To: pgerassi who wrote (93411)2/20/2003 4:44:50 PM
From: Charles GrybaRead Replies (1) | Respond to of 275872
 
Pete, you missed my point. The 2 companies diverged when Intc introduced the P4 in lieu of further refinement of the P3. Intel went for new cutting edge architecture stuff in the P4 but stuck with the safe process. AMD went with safe architecture ( palomino->TBred->Hammer ) but a bit more adventurous on the process side copper 1st, more layers, SOI now, etc. Intel is getting ready to move up their process side to strained silicon and at the same time they are improving the P4 core to become Prescott. AMD on the other hand is still putzing around with basically with the same core and the same process. All I am saying is that Intel seems to be executing on both sides now but initially concentrated on the architecture side so while the early P4s were dogs their architecture is maturing to the point of dominance with Prescott. Unless AMD has a trump card on the process side (or the architecture side ) they will be falling behind.

C



To: pgerassi who wrote (93411)2/20/2003 5:12:05 PM
From: fyodor_Read Replies (1) | Respond to of 275872
 
Pete: How could merely doubling the cache and doing a few little things make it (Prescott) so much newer?

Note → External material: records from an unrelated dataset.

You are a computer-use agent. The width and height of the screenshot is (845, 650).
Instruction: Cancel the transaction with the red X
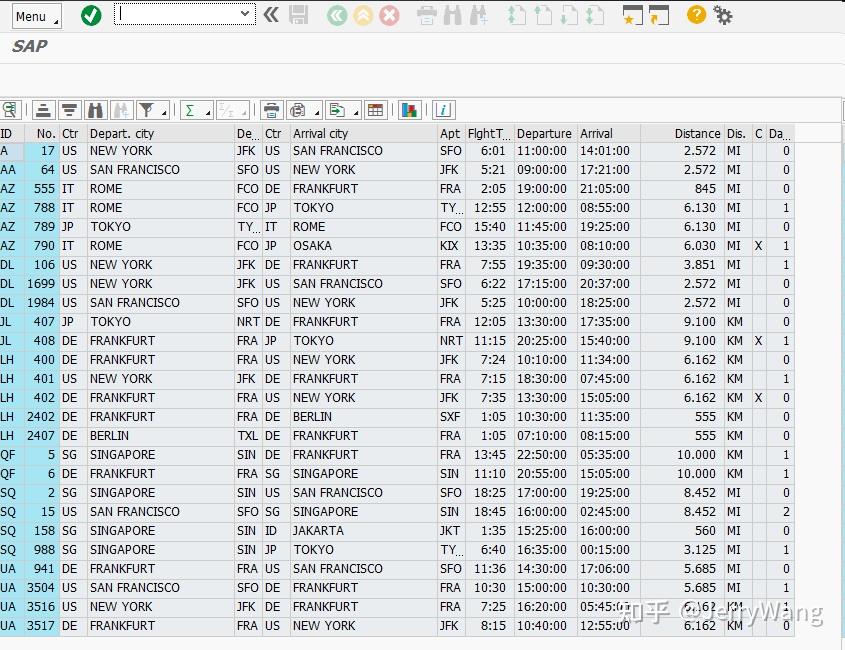389,14
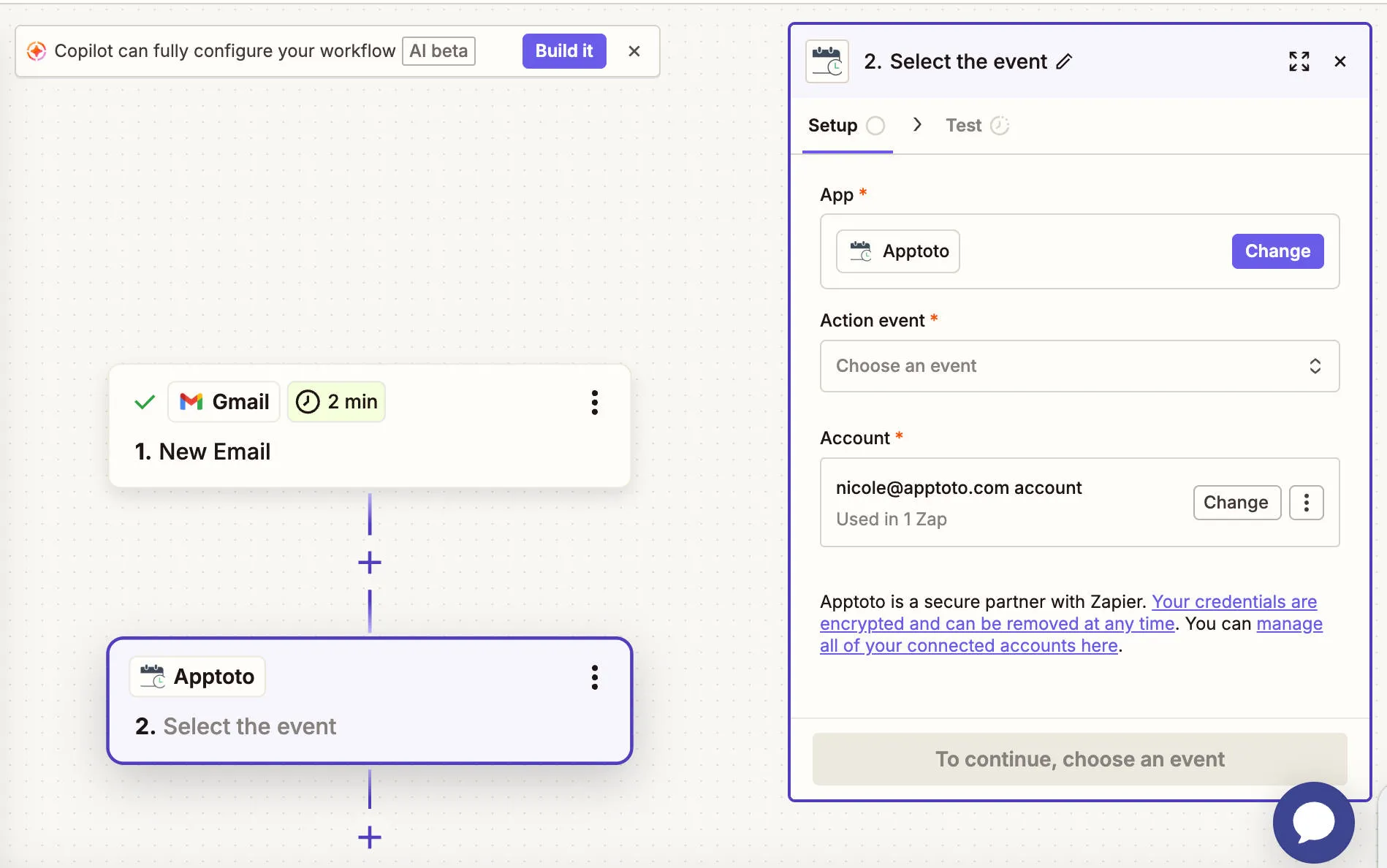Click the Gmail icon on step 1
Viewport: 1387px width, 868px height.
pos(190,401)
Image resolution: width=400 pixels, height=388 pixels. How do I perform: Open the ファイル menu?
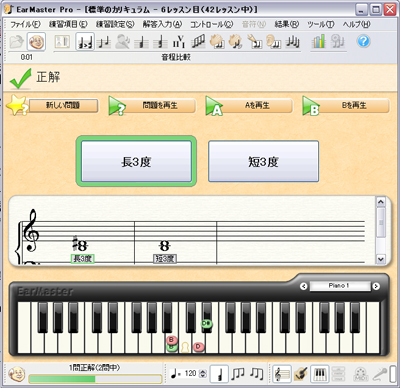(25, 24)
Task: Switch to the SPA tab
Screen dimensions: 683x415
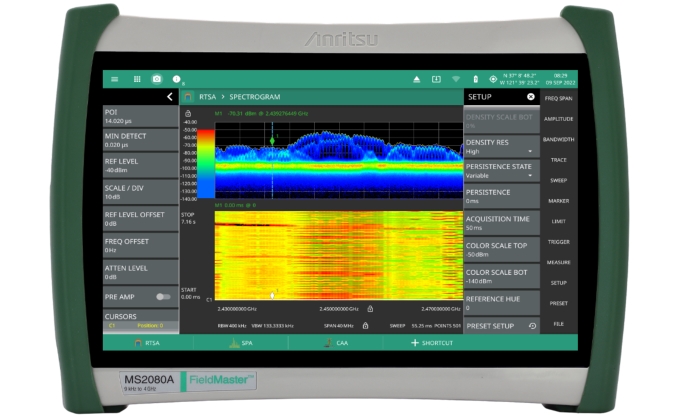Action: [240, 342]
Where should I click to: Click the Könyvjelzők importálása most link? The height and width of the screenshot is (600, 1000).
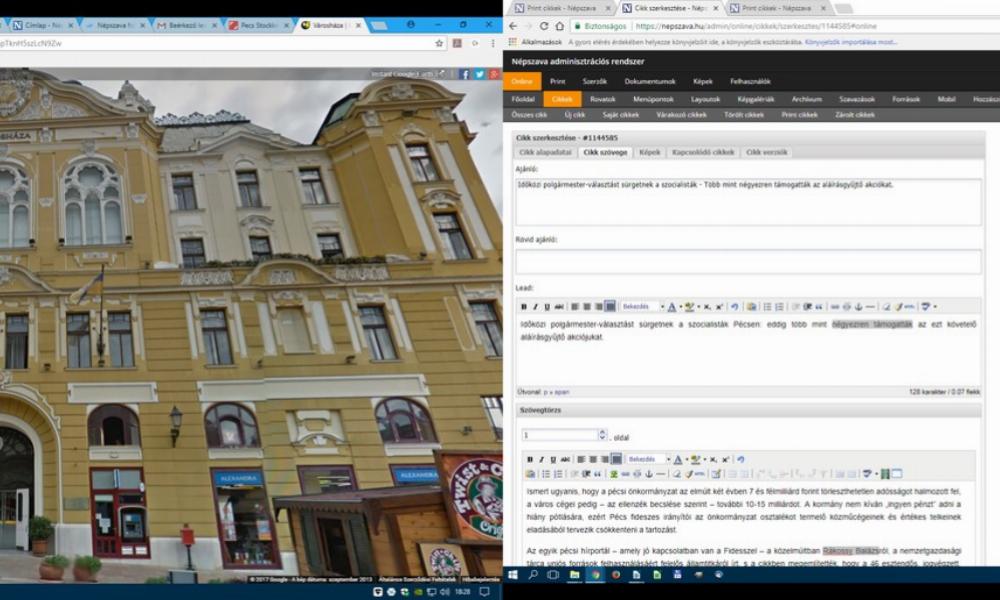pos(846,43)
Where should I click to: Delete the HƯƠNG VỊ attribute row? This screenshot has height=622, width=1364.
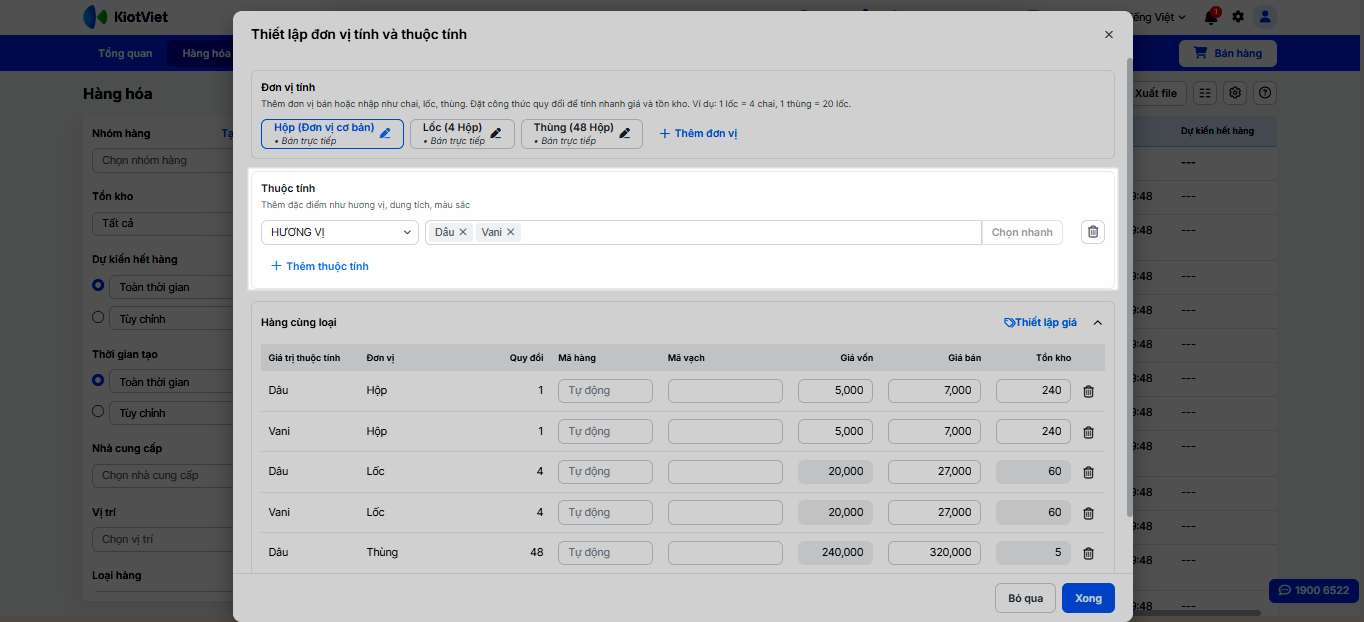(1092, 232)
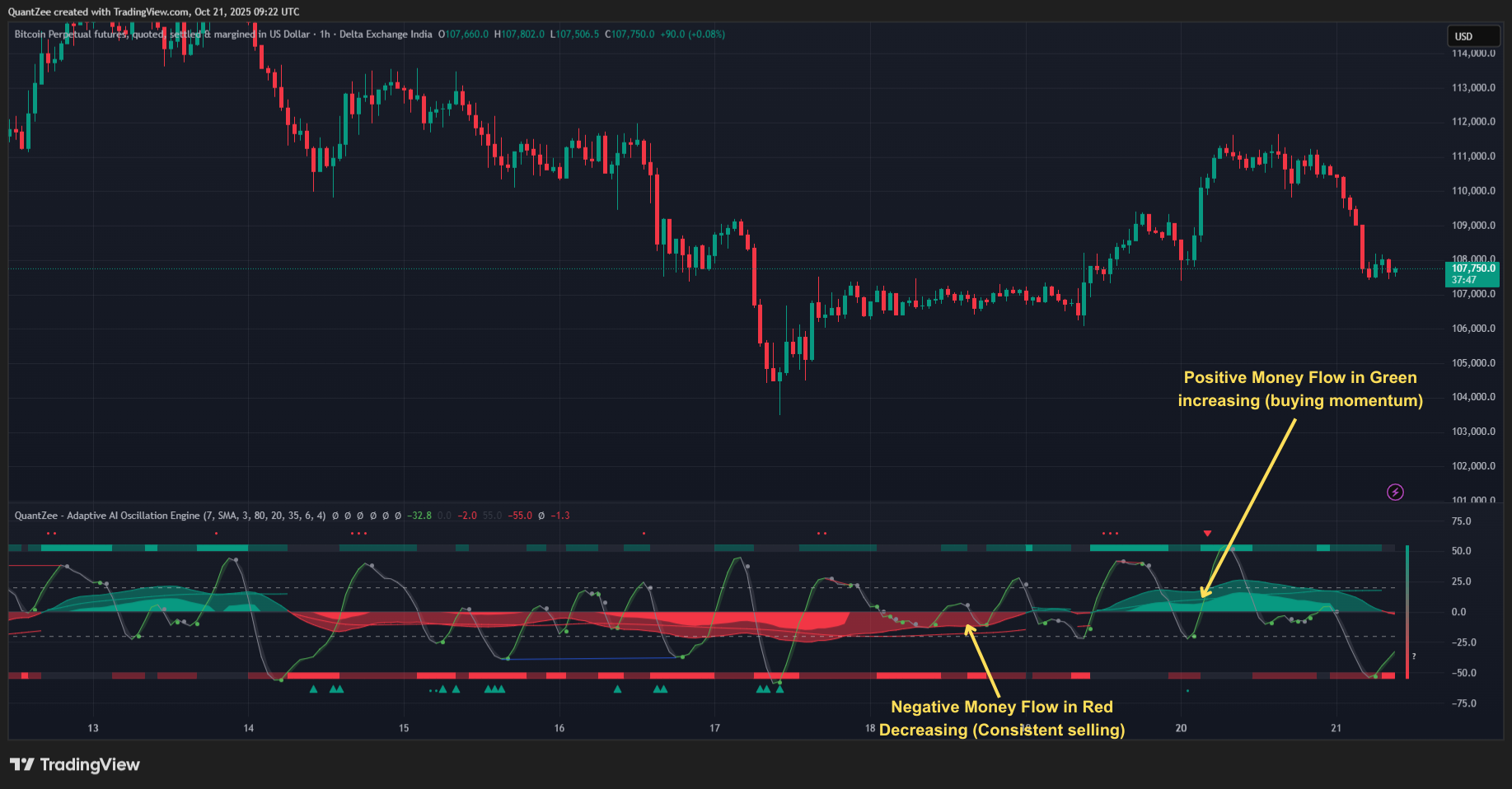Click the red -55.0 reading in oscillator header
1512x789 pixels.
pyautogui.click(x=522, y=516)
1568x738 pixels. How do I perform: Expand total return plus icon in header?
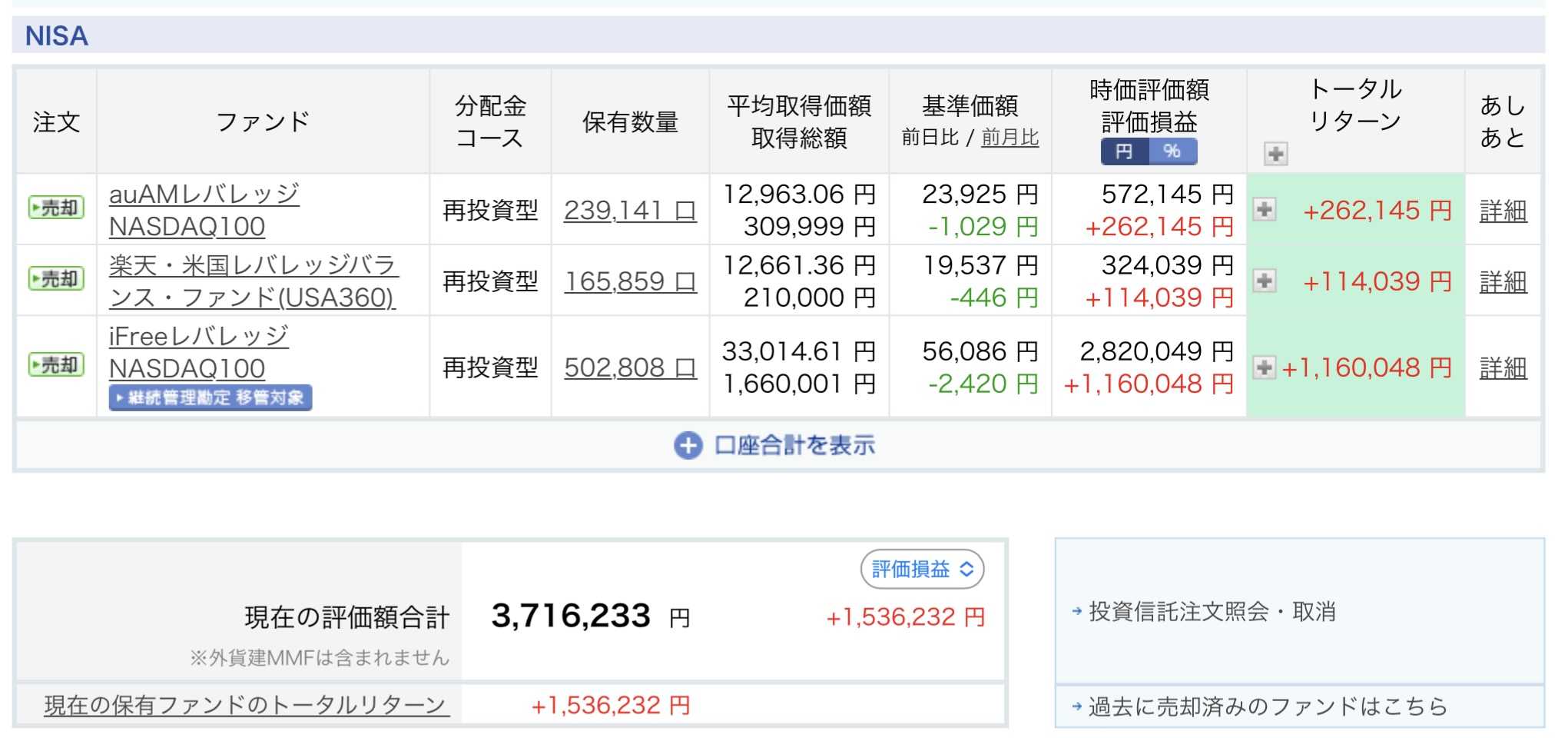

Any (positive) change Intel makes to their processor core can be used to great advantage, because they have both the clout and the resources to affect changes in benchmarks. Anything Intel has that AMD doesn't will be used - you can count on it. Whether this be larger cache, greater bandwidth, special instructions… anything that *can* be used, *will* be used.

Oh, and don't think there aren't a lot of improvements to be made to the P4 core. There are still plenty of cases where it is decode bound and HyperThreading can still be greatly improved as well. Doubling the trace cache and the decode resources (and possibly L1 data cache) would increase performance in a wide range of applications with minimal increase in die space. Not at all unlikely for a reworked core at 90nm, IMHO.